_Exercise instructions_
Rewrite each line of the material below as one string in a JSON list, skipping blank lines.

_Extracted records_

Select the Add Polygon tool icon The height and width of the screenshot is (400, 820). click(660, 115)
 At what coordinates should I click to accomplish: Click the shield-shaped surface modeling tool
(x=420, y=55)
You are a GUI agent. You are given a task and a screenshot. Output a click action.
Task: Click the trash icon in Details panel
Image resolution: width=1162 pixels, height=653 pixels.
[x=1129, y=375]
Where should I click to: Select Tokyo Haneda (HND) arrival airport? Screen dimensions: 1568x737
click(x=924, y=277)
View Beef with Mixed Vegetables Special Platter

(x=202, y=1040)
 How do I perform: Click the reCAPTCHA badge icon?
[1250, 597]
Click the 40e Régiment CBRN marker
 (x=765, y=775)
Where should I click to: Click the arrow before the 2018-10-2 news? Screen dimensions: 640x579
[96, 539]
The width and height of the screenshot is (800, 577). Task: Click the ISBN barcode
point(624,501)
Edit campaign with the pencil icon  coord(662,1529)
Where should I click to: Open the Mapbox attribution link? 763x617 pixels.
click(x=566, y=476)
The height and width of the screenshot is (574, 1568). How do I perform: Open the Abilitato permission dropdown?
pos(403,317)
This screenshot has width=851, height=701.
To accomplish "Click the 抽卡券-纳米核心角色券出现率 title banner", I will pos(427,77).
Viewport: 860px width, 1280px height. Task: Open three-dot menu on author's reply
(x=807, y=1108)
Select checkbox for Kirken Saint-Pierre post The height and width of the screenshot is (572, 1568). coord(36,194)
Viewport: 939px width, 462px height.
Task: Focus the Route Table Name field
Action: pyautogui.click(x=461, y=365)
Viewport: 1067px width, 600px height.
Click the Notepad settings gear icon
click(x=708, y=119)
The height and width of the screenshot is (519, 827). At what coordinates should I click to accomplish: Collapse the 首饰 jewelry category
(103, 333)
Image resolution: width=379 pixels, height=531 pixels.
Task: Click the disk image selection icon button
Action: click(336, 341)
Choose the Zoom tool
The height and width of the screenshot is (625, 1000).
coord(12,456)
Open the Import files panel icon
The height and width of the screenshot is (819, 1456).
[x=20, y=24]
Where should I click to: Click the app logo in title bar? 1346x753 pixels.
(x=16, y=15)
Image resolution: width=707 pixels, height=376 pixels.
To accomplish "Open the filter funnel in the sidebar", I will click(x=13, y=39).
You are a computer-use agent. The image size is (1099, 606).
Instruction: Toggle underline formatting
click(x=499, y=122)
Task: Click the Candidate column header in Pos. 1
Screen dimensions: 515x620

_Answer_
[
  "Select the Add Polygon tool icon The height and width of the screenshot is (400, 820). click(660, 115)",
  " At what coordinates should I click to accomplish: Click the shield-shaped surface modeling tool",
  "(x=420, y=55)",
  "You are a GUI agent. You are given a task and a screenshot. Output a click action.",
  "Task: Click the trash icon in Details panel",
  "Image resolution: width=1162 pixels, height=653 pixels.",
  "[x=1129, y=375]",
  "Where should I click to: Select Tokyo Haneda (HND) arrival airport? Screen dimensions: 1568x737",
  "click(x=924, y=277)",
  "View Beef with Mixed Vegetables Special Platter",
  "(x=202, y=1040)",
  " How do I perform: Click the reCAPTCHA badge icon?",
  "[1250, 597]",
  "Click the 40e Régiment CBRN marker",
  " (x=765, y=775)",
  "Where should I click to: Click the arrow before the 2018-10-2 news? Screen dimensions: 640x579",
  "[96, 539]",
  "The width and height of the screenshot is (800, 577). Task: Click the ISBN barcode",
  "point(624,501)",
  "Edit campaign with the pencil icon  coord(662,1529)",
  "Where should I click to: Open the Mapbox attribution link? 763x617 pixels.",
  "click(x=566, y=476)",
  "The height and width of the screenshot is (574, 1568). How do I perform: Open the Abilitato permission dropdown?",
  "pos(403,317)",
  "This screenshot has width=851, height=701.",
  "To accomplish \"Click the 抽卡券-纳米核心角色券出现率 title banner\", I will pos(427,77).",
  "Viewport: 860px width, 1280px height. Task: Open three-dot menu on author's reply",
  "(x=807, y=1108)",
  "Select checkbox for Kirken Saint-Pierre post The height and width of the screenshot is (572, 1568). coord(36,194)",
  "Viewport: 939px width, 462px height.",
  "Task: Focus the Route Table Name field",
  "Action: pyautogui.click(x=461, y=365)",
  "Viewport: 1067px width, 600px height.",
  "Click the Notepad settings gear icon",
  "click(x=708, y=119)",
  "The height and width of the screenshot is (519, 827). At what coordinates should I click to accomplish: Collapse the 首饰 jewelry category",
  "(103, 333)",
  "Image resolution: width=379 pixels, height=531 pixels.",
  "Task: Click the disk image selection icon button",
  "Action: click(336, 341)",
  "Choose the Zoom tool",
  "The height and width of the screenshot is (625, 1000).",
  "coord(12,456)",
  "Open the Import files panel icon",
  "The height and width of the screenshot is (819, 1456).",
  "[x=20, y=24]",
  "Where should I click to: Click the app logo in title bar? 1346x753 pixels.",
  "(x=16, y=15)",
  "Image resolution: width=707 pixels, height=376 pixels.",
  "To accomplish \"Open the filter funnel in the sidebar\", I will click(x=13, y=39).",
  "You are a computer-use agent. The image size is (1099, 606).",
  "Instruction: Toggle underline formatting",
  "click(x=499, y=122)",
  "Task: Click the Candidate column header in Pos. 1",
  "Screen dimensions: 515x620"
]